» **Instructions to follow**:
Repeat, word for word, the lines running from the one holding "Task: Sort by ΔΓ goal difference header" through the end of the item coordinate data, including both ends.

(Item coordinate data)

* BEGIN *

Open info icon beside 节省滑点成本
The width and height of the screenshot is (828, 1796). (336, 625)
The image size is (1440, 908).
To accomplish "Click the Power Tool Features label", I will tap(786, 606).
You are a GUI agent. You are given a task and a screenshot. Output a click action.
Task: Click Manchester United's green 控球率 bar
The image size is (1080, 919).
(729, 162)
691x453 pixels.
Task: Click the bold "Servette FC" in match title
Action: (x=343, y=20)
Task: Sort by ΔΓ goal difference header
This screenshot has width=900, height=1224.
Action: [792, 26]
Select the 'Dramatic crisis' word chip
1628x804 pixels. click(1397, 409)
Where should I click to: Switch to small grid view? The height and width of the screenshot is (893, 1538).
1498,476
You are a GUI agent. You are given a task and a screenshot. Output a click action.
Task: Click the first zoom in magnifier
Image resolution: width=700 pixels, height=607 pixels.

* END *

» **The output**:
Task: Sort by ΔΓ goal difference header
This screenshot has width=900, height=1224.
Action: [792, 26]
Select the 'Dramatic crisis' word chip
1628x804 pixels. click(1397, 409)
Where should I click to: Switch to small grid view? The height and width of the screenshot is (893, 1538).
1498,476
You are a GUI agent. You are given a task and a screenshot. Output a click action.
Task: Click the first zoom in magnifier
Image resolution: width=700 pixels, height=607 pixels.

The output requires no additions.